Treacle Toffee and Spiced Fudge

A great Christmas present idea and easy to make. I adore old fashioned treacle toffee and have lightly spiced my creamy fudge recipe but you could add vanilla or lemon or orange zest instead.  This sweets will freeze if you want to make them ahead of time.  Alternatively, once made they will keep for 3-4 weeks wrapped and in a cool place.


For the Fudge: In the saucepan melt the butter over a low heat then add the spices and salt. Add in then the condensed milk, syrup and sugar.  Stir well and keep heat low.  Don’t be tempted to turn your heat up and rush the cooking because the mixture will easily burn.

Stir all the time then you will see the mixture will become smooth, turn a caramel colour and will steadily simmer and bubble gently. Stir slowly and regularly for 15 minutes – set your timer.  The mixture will thicken and start to leave the sides of the pan.  If you have a thermometer the fudge needs to be 120-125 degrees c.   At this point remove from the heat and add the white chocolate chips and continue with the stirring until the chocolate has dissolved.

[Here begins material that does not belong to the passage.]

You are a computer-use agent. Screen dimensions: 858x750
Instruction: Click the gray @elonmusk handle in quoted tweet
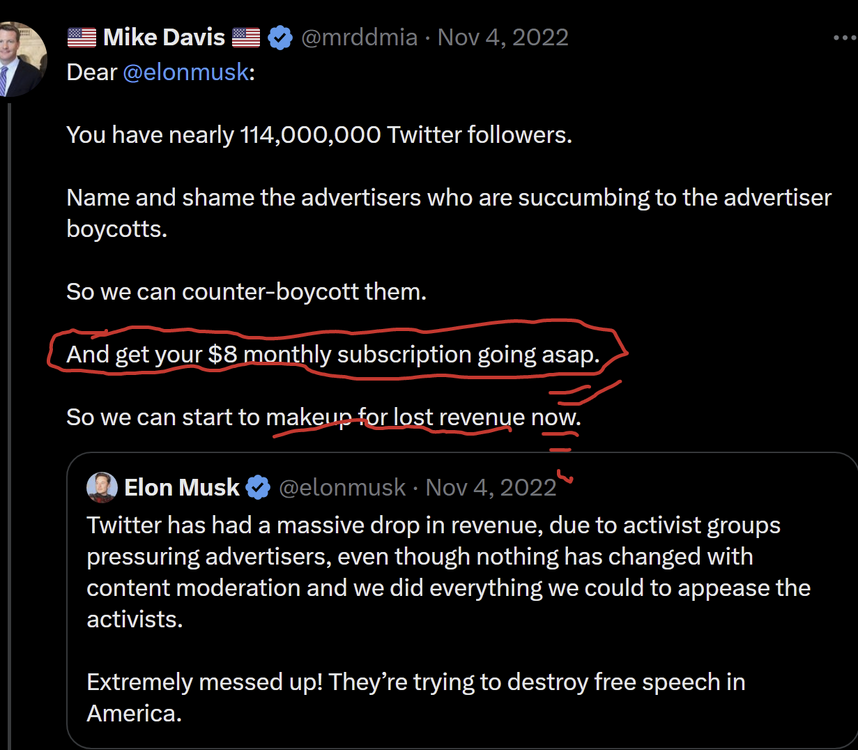341,487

Pour into the prepared tin and allow to cool at room temperature. Score the surface of the fudge once it has cooled but before it sets.  Lightly scoring squares will make it easier to cut once completely cold and set.  If the kitchen is warm pop it into the fridge to chill.

Once hardened (usually 3-4 hours) – remove the fudge from the tin using the paper as an aid then cut into the exact squares using the score lines.

For the treacle toffee the method is exactly the same – melt the butter then add the rest of the ingredients. Again, take your time – from the time the mixture starts to bubble gently on the lowest heat it will take a full 15 to 20 minutes. Stir regularly with a wooden spoon or spatula to prevent the toffee burning on the base of the pan.  Boil too quickly and it will catch and burn – so slowly does it.  Once the mixture has thickened and leaves the sides of the pan then the cooking time is up.

If you have a temperature probe it needs to read 130 degrees celsius.

Take off the heat, stir well then pour into the prepared tin, tapping it onto the work surface to flatten and knock out any air bubbles.

Once the toffee is set but still warm score squares with a knife which will make cutting easier once completely hardened.

I leave my toffee in the fridge overnight to Harden up. Greasing a knife with a little oil will make the toffee cutting easy and neat. Wrap in greaseproof sweet papers and store in a cool place or the fridge.

If you have a sugar thermometer the temperature needs to be 123-125 degrees c for the fudge and 125-130 degrees for the toffee.   If you don’t use a thermometer and your first fudge or toffee is too soft – scrape it off the paper and pop back into the pan, reheat slowly and simmer for a further five minutes.  You will get to understand the correct consistency when you’ve made it once or twice.

This fudge will keep in an airtight container in a cool place for 3-4 weeks or you can make in advance and freeze for up to three months.